Per completezza, c’è da dire che per la stessa dichiarazione di questo pentito, ben due procure (quella di Caltanissetta e Catania) hanno chiesto l’archiviazione, perché secondo i Pm è risultato inattendibile. Ma evidentemente, per la procura generale di Palermo no. Parere confermato dal gup Montalto. Resta il fatto che Contrada (ma anche Aiello, alias “faccia da mostro”, mai inquisito), si ritrova in sentenza per un fatto gravissimo e senza essere indagato o sentito nel merito. Secondo questo assunto cristallizzato in sentenza, l’ex 007 avrebbe partecipato alle riunioni con esponenti mafiosi dove si decidevano alcuni tra i delitti più atroci. Sempre il giudice Montalto, scrive in sentenza che «secondo quanto riferito da Vito Galatolo, una delle visite di Contrada ed Aiello, in occasione della quale questi incontrarono Nino Madonia, Pino Galatolo, Vincenzo Galatolo, Gaetano Scotto e Raffaele Galatolo, fu notata dall’Agostino che stava effettuando un appostamento proprio nel vicolo Pipitone».
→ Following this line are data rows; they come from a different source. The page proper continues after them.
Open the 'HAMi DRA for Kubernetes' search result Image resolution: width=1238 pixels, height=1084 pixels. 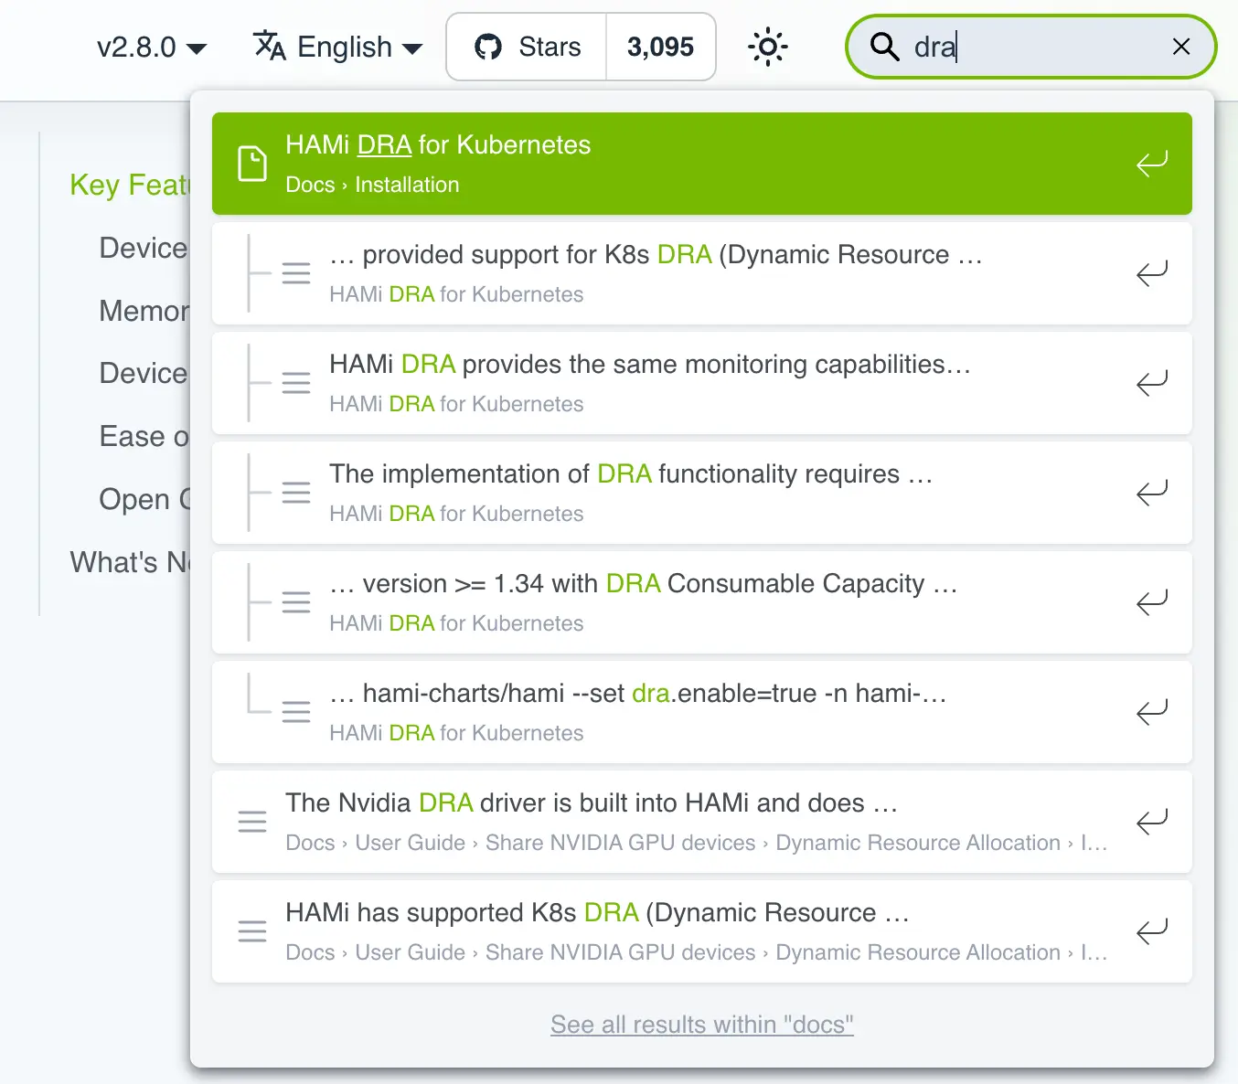tap(437, 144)
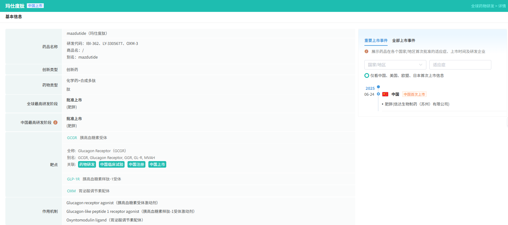Expand the OXM target row
The image size is (508, 225).
point(71,191)
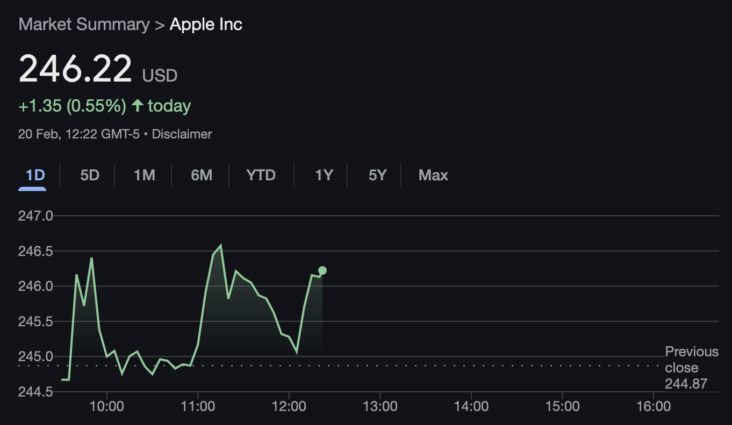The height and width of the screenshot is (425, 732).
Task: Switch to the 1M range tab
Action: (x=144, y=175)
Contrada non è mai stato né convocato né sentito nel processo e né durante la fase delle indagini preliminari

In una sentenza, Contrada viene indicato come frequentatore degli esponenti mafiosi nella casa al vicolo del Pipitone di Palermo dove si decidevano le stragi. Fatti gravissimi, ma senza essere mai stato né convocato né sentito nel processo e né durante la fase delle indagini preliminari. È possibile? Ma non è finita qui. C’è il processo Agostino, quello con rito ordinario, in Corte d’Assise di Palermo e Contrada è stato invitato a deporre come testimone. Attraverso il suo legale, l’ex funzionario di polizia ha fatto avere alla Corte che celebra il dibattimento un certificato medico che attesta le sue gravi condizioni di salute.

L'avvocato di Contrada Stefano Giordano annuncia ricorso alla Cedu

Ma la questione è ancora più surreale. Contrada viene sentito come testimone, quindi privo di garanzie rispetto a una persona imputata. Il paradosso è che formalmente non è imputato, ma viene sentito nel processo del delitto Agostino dove, parallelamente, in quello abbreviato appare in sentenza come persona indirettamente legata all’omicidio. E senza, ribadiamolo, essere inquisito. «Per entrambi i motivi - annuncia l’avvocato Giordano - agiremo davanti alla Corte Europea per la violazione di questi diritti e sarà mia cura interloquire con la Procura Generale e soprattutto con la Corte di Assise, in via ufficiale, affinché il dottor Contrada possa rendere dichiarazioni, eventualmente dal domicilio, nella veste di indagato di reato connesso».